A análise dos registros de votação realizada pelo The New York Times no ano passado revelou que pelo menos 725 mil cédulas foram enviadas até o Dia da Eleição, mas chegaram dentro do prazo legal subsequente durante o pleito de 2024. Defensores do direito ao voto argumentaram que, caso a Corte tivesse decidido contra a lei do Mississippi, algumas cédulas poderiam ter sido rejeitadas, à medida que os eleitores tentavam cumprir prazos desconhecidos.

A senadora estadual Kristen Gonzalez, democrata de Nova York e presidente da comissão de eleições da sua câmara, declarou: “A decisão de hoje da Suprema Corte no caso *Watson v. R.N.C.* reforça o direito fundamental ao voto, diante dos ataques contínuos do presidente Trump à nossa democracia. O voto por correio é essencial para manter nossas eleições acessíveis e permitir que o maior número possível de pessoas participe do processo democrático.”

Apesar da decisão da Suprema Corte, tanto os democratas quanto os republicanos afirmaram que a disputa sobre o voto por correio e as regras eleitorais ainda está longe do fim.

Joe Gruters, presidente do Comitê Nacional Republicano (RNC), comentou: “Se queremos eleições justas e seguras, o Dia da Eleição deve significar exatamente o que o nome diz; por isso, esta decisão torna ainda mais imperativo que o Congresso aprove a Lei SAVE America.” Ele continuou: “Os republicanos não se deixarão intimidar por essa decisão, e o RNC continuará lutando para que as eleições terminem no Dia da Eleição, como os americanos desejam.”

O governador da Illinois, J.B. Pritzker, que é democrata, adotou uma postura semelhante.

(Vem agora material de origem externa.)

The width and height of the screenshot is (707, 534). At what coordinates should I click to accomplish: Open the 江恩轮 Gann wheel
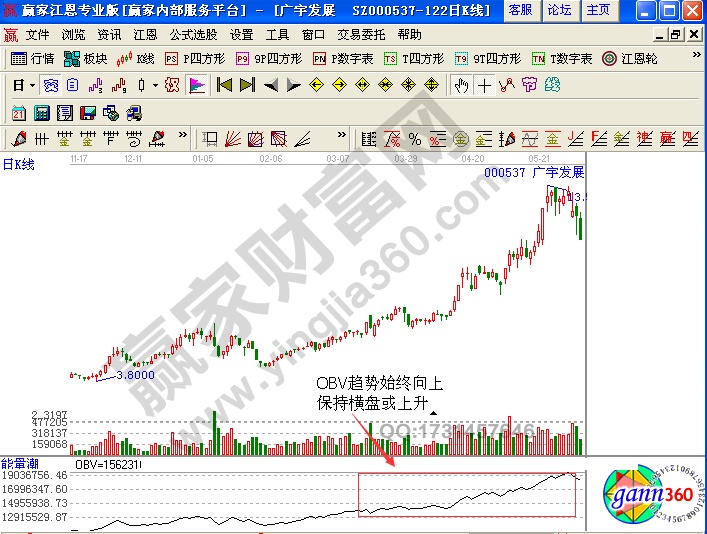(x=630, y=59)
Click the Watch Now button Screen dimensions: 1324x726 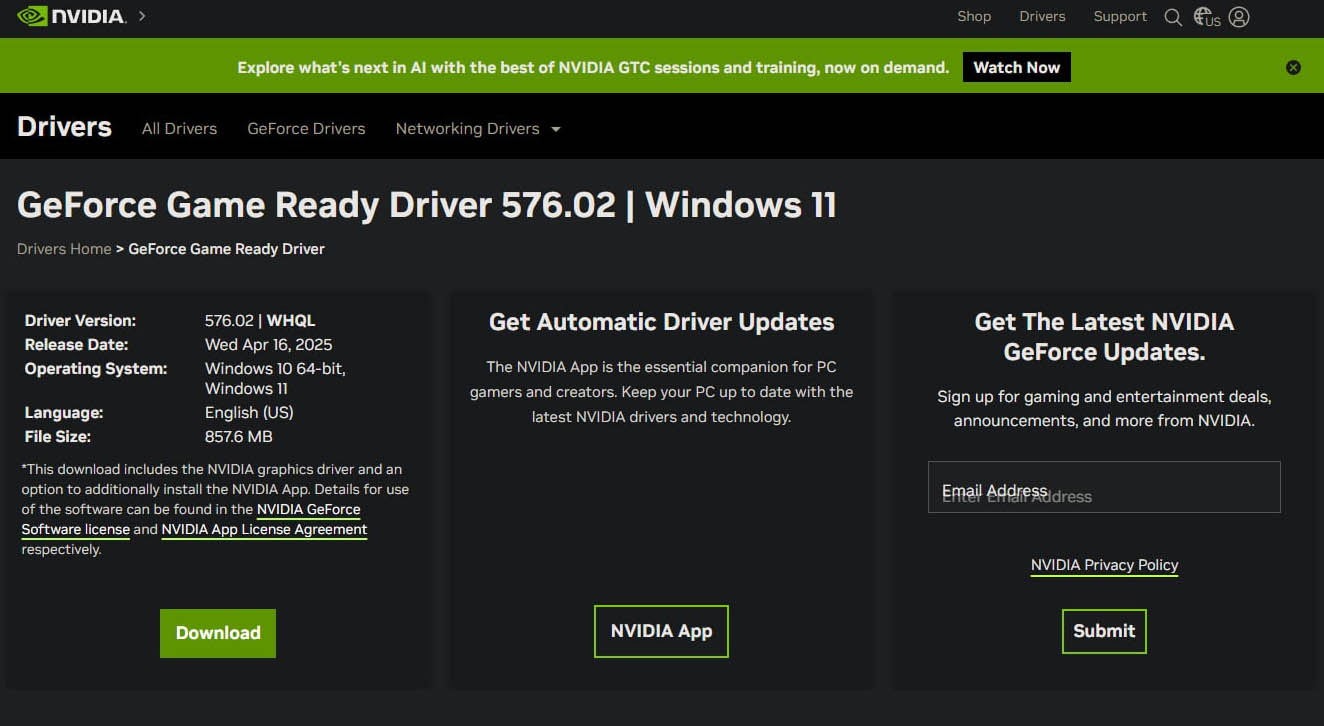pos(1016,68)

Illinois é um dos estados que permitem que votos enviados pelo correio cheguem após o Dia da Eleição. “Donald Trump está usando todas as armas de seu arsenal para atacar nossas eleições livres e justas”, afirmou Pritzker em um comunicado. “A Suprema Corte decidiu contra ele hoje em uma tentativa absurda de anular uma lei que garante a contagem dos votos por correio, mas sua ofensiva não acabou. Não podemos ficar de braços cruzados enquanto o presidente mais corrupto da história tenta reescrever nossas leis eleitorais para atender aos seus próprios interesses.”